- Tasks to complete:
1/ Answer these questions about the article on the heart donor's AIDS testing:
(a) How old was the heart donor?
(b) Besides the AIDS virus, which infectious disease does the article name as one the donor's blood was tested for before the transplant?
(c) On what date did the donor die?
2/ Write the next few paragraphs of the news article about the heart donor's AIDS tests, picking up after its final sentence.

- Text for analysis:
Eleno Ullua Ramirez, a fatally injured Costa Mesa man whose heart was transplanted into a Fountain Valley doctor last week, did not have the AIDS virus, doctors said Wednesday after receiving results of a second round of testing.
Doctors from Hoag Memorial Hospital Presbyterian said the new test was commissioned after Costa Mesa police reported that the 19-year-old heart donor frequented a gay bar and was considered by a former co-worker to be homosexual.
Homosexuals, bisexuals and intravenous drug users are considered those at highest risk of contracting acquired immune deficiency syndrome, according to medical experts.
Before Ullua’s heart was transplanted into Dr. Norton Humphreys, his blood was tested for antibodies to the AIDS virus, as well as for other infectious diseases such as hepatitis, said Dr. Kenneth Littwack, an infectious-disease specialist at Hoag who conducted the tests.
The more sophisticated AIDS antigen test was run on samples of Ullua’s stored blood because the test for AIDS antibodies is thought to be effective only in determining exposure to AIDS contracted at least six weeks before the test, Littwack said.
The antigen test, by contrast, determined whether Ullua had been exposed to the virus up to two weeks before his April 20 death, Littwack said.
“I’m very happy,” Humphreys, 58, was quoted as telling heart transplant team surgeon Dr. Douglas R. Zusman, who told him the news.
“Now, I can get back to more regular activities,” Zusman quoted Humphreys.
Identified as Customer
The second round of testing was prompted after Humphreys’ doctors were told by Costa Mesa police Tuesday that Ullua may have been a homosexual.
Dan Hogue, the Costa Mesa police detective who is in charge of the Ullua homicide investigation, said Wednesday that patrons and staff members of a 19th Street bar frequented by gays had identified Ullua as a regular customer after being shown his photograph.

- Material supplied:

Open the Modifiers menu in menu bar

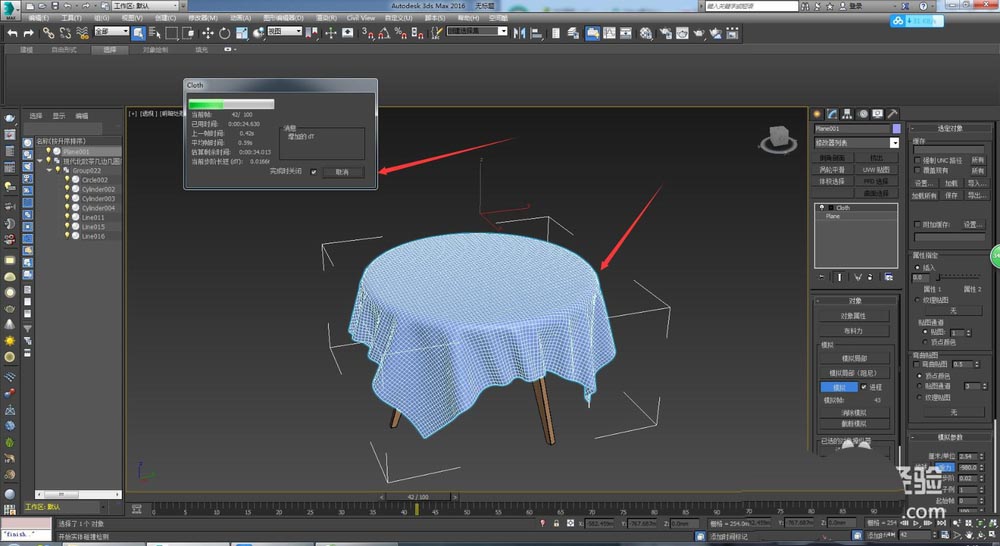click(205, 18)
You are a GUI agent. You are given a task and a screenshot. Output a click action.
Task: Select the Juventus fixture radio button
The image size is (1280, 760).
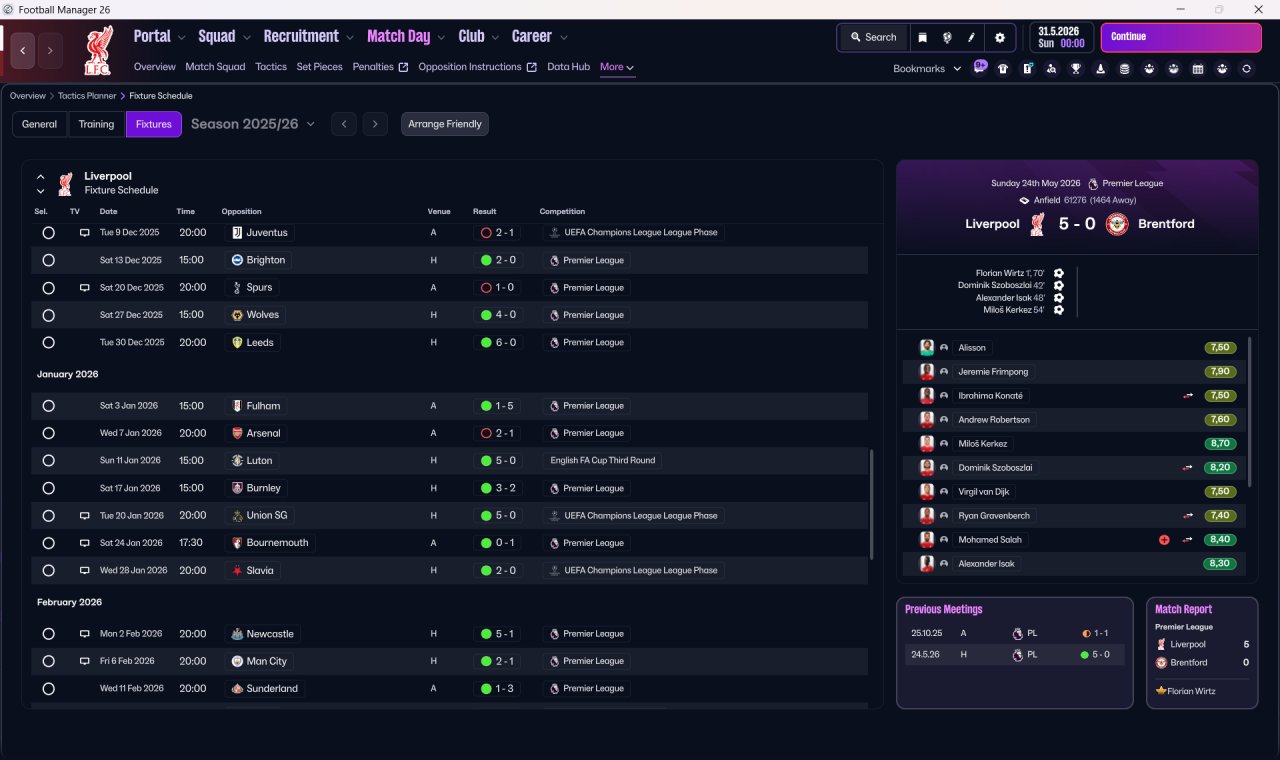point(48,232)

* * *

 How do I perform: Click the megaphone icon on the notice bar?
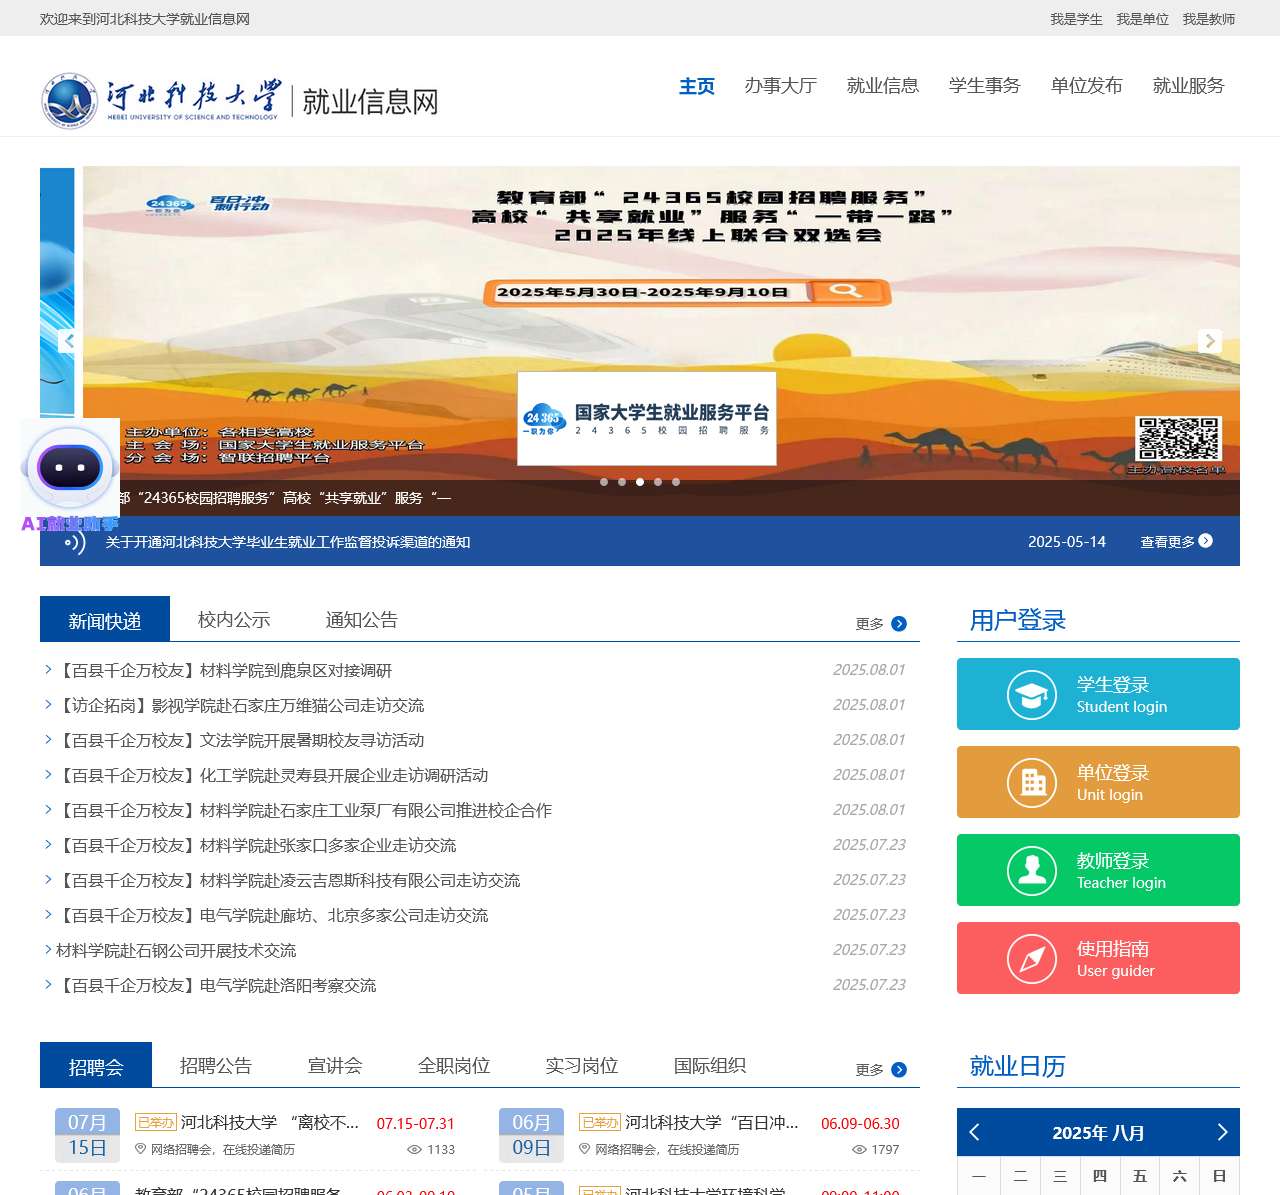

==

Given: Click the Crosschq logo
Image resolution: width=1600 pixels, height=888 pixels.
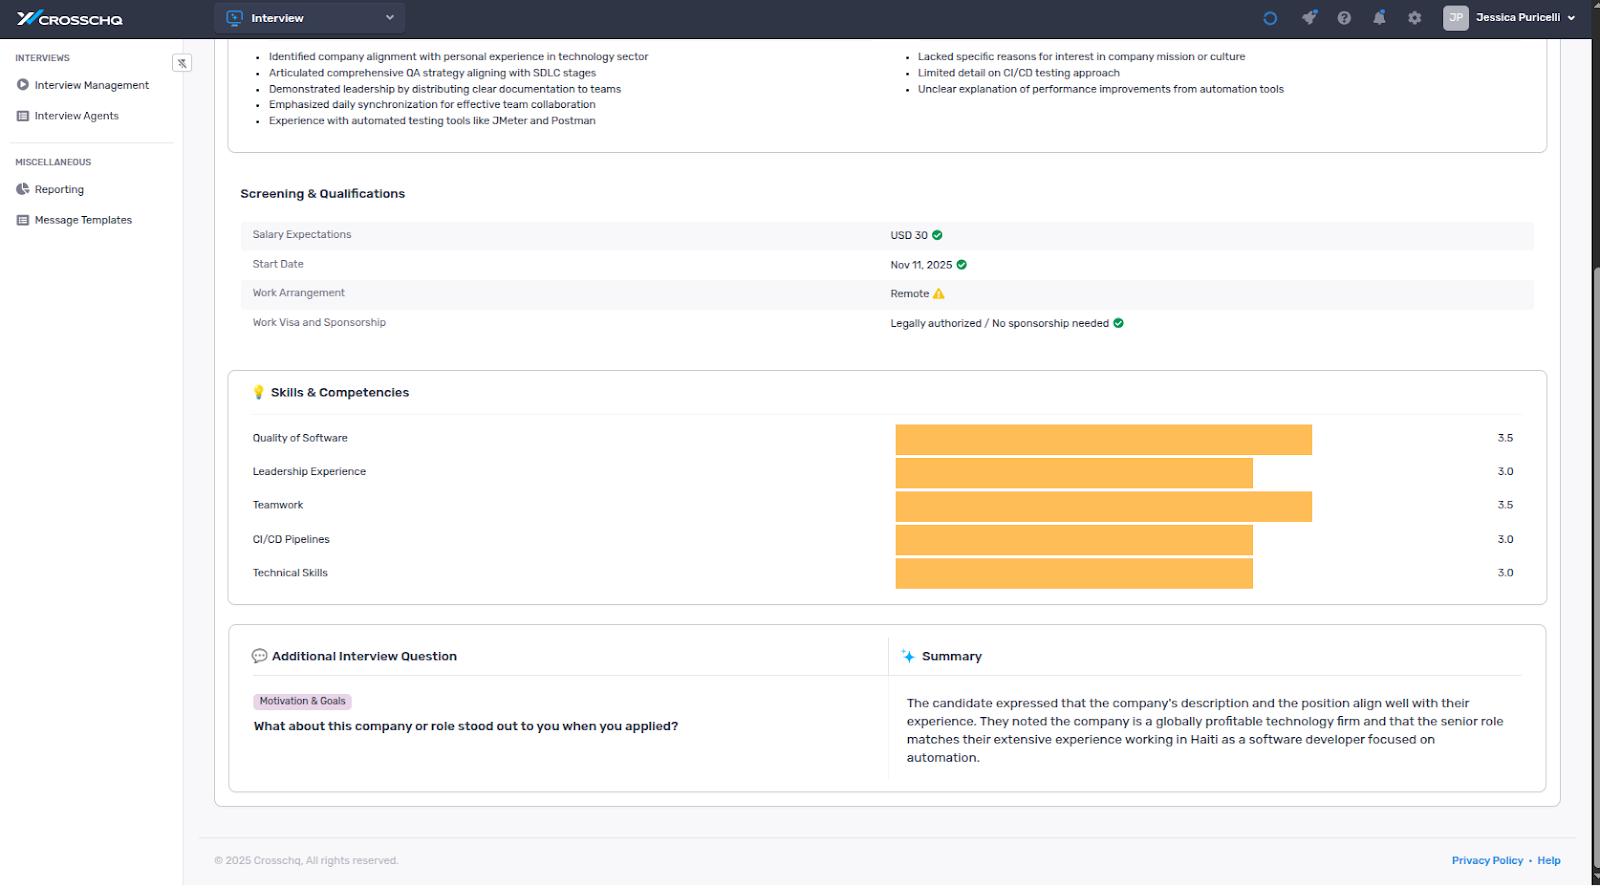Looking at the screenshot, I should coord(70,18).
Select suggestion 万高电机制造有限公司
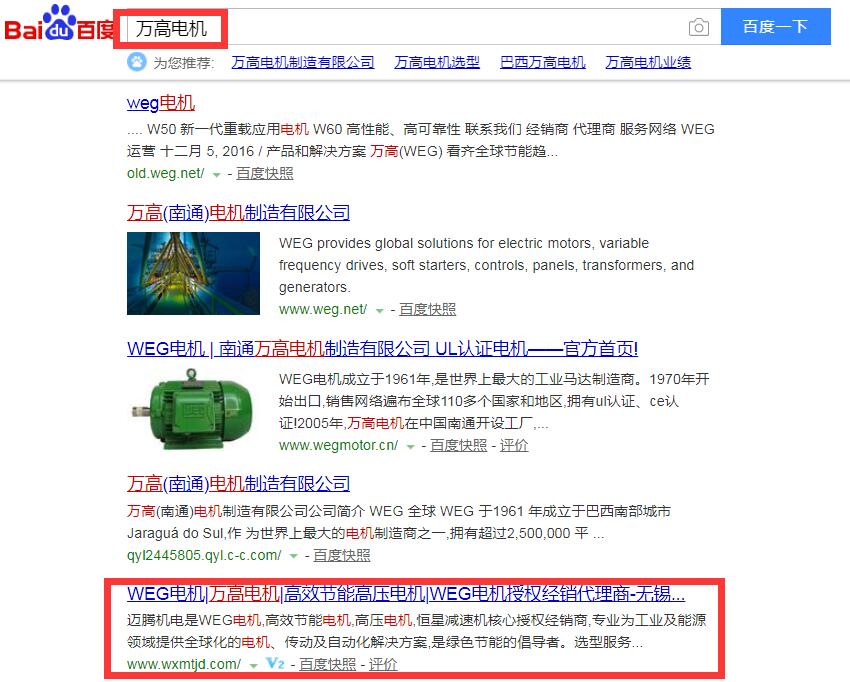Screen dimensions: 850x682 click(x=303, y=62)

- Exercise answers:
1/
(a) 19 years old
(b) Hepatitis
(c) April 20

2/
Also, one of Ullua’s former co-workers at Duke’s Hamburgers in Orange, where he once worked as a cook, said the victim had been gay, Hogue said.
Ullua was found unconscious and without identification in front of a Costa Mesa convenience store at 6 a.m. April 19. The night before his death, according to Hogue, Ullua went to Duke’s about 9 p.m. and arranged to return to his old job April 20.
He then went to his father’s apartment in Anaheim, leaving at 10:30 p.m., Hogue said.
Ullua apparently then returned to his apartment in the 1900 block of Pomona Street, because his wallet was found there, and his car was found parked outside, Hogue said.
Police have been unable to account for where Ullua was from then to the next morning, when he was found unconscious from a skull fracture in front of a Circle K store at 19th and Pomona streets.
In interviews, Hogue said members of Ullua’s family said they knew nothing about his being homosexual.
Hoag doctors and administrators interviewed Wednesday said that if they had known that Ullua may have been homosexual, they would have tested immediately for AIDS antigens.
Larry K. Ainsworth, Hoag’s executive vice president, said: “Some people say that if we had waited to identify Ullua, then we could have talked to his family and gotten a history of possible homosexual activity. But in this case, we wouldn’t have found out because the family didn’t know.”
Littwack, who assisted the transplant team, said cardiac surgeons could not have waited the 24 hours it takes to get the results of an antigen test because of Humphreys’ rapidly worsening condition, as well as the need to act quickly to remove Ullua’s heart to keep it from deteriorating.
It takes just four hours to get the results of the antibody test, he added.
Doctors earlier had said that Humphreys, although in critical condition in the hospital’s cardiac care unit, could have survived another several weeks without a transplant.
Littwack noted that there is only a 1-in-250,000 chance that blood testing negative for antibodies will later test positive for antigens. He also noted that tests for hepatitis and other infectious diseases that are often precursors to AIDS were performed on Ullua. They all turned out negative.
“We would have been very surprised if the antigen test had been positive,” he said.
Dr. John Ward of the Centers for Disease Control in Atlanta, who is a medical epidemiologist with the AIDS program in charge of transfusions and transplants, said proper procedures in testing for AIDS had been followed in Humphreys’ transplant.